-- Required work --
Begin at the line containing "Task: Click the Documentation feature label" and copy each line exactly through the end of the records, leaving out what comes before.

Study material: Begin

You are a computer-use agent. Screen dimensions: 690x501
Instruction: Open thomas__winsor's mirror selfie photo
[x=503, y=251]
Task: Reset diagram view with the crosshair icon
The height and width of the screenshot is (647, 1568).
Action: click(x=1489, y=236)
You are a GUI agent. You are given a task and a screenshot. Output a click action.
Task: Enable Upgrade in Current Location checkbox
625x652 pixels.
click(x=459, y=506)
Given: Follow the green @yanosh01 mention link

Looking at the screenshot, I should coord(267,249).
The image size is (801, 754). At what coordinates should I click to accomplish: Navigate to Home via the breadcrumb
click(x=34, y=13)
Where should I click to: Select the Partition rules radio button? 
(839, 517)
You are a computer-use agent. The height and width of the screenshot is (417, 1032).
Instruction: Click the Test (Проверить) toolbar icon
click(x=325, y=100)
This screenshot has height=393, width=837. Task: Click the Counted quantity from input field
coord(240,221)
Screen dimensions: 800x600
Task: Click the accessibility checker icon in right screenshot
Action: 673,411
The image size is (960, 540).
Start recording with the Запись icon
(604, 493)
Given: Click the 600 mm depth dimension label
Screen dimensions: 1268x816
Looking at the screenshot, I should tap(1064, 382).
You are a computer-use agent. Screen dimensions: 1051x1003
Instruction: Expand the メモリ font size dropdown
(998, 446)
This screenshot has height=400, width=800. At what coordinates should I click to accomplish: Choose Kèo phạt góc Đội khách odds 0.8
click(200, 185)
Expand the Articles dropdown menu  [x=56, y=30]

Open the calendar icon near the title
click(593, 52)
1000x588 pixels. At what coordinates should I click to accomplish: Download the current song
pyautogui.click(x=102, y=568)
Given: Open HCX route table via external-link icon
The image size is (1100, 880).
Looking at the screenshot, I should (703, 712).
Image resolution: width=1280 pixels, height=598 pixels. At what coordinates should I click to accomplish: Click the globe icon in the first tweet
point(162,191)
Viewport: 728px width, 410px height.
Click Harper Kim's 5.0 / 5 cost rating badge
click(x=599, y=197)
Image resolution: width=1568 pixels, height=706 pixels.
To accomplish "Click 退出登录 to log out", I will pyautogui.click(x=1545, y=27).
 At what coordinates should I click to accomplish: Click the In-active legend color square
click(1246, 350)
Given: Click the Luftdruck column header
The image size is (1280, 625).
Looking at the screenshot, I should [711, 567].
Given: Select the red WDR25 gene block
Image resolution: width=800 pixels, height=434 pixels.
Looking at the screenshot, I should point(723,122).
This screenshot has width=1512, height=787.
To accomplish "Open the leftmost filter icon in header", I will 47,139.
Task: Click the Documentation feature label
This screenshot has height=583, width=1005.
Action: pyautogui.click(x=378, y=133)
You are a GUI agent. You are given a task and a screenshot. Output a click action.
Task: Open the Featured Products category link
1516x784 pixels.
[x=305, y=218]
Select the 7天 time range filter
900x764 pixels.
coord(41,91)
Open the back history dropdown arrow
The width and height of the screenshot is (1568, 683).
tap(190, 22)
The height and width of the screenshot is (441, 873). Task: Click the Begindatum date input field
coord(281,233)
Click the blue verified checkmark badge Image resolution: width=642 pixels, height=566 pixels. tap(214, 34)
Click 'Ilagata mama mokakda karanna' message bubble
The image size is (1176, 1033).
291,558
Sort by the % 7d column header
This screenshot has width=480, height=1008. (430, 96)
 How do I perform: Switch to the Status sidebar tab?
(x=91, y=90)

Study material: End

-- Response to this exercise --
Task: Click the Documentation feature label
This screenshot has height=583, width=1005.
Action: pyautogui.click(x=378, y=133)
You are a GUI agent. You are given a task and a screenshot. Output a click action.
Task: Open the Featured Products category link
1516x784 pixels.
[x=305, y=218]
Select the 7天 time range filter
900x764 pixels.
coord(41,91)
Open the back history dropdown arrow
The width and height of the screenshot is (1568, 683).
tap(190, 22)
The height and width of the screenshot is (441, 873). Task: Click the Begindatum date input field
coord(281,233)
Click the blue verified checkmark badge Image resolution: width=642 pixels, height=566 pixels. tap(214, 34)
Click 'Ilagata mama mokakda karanna' message bubble
The image size is (1176, 1033).
291,558
Sort by the % 7d column header
This screenshot has width=480, height=1008. (430, 96)
 How do I perform: Switch to the Status sidebar tab?
(x=91, y=90)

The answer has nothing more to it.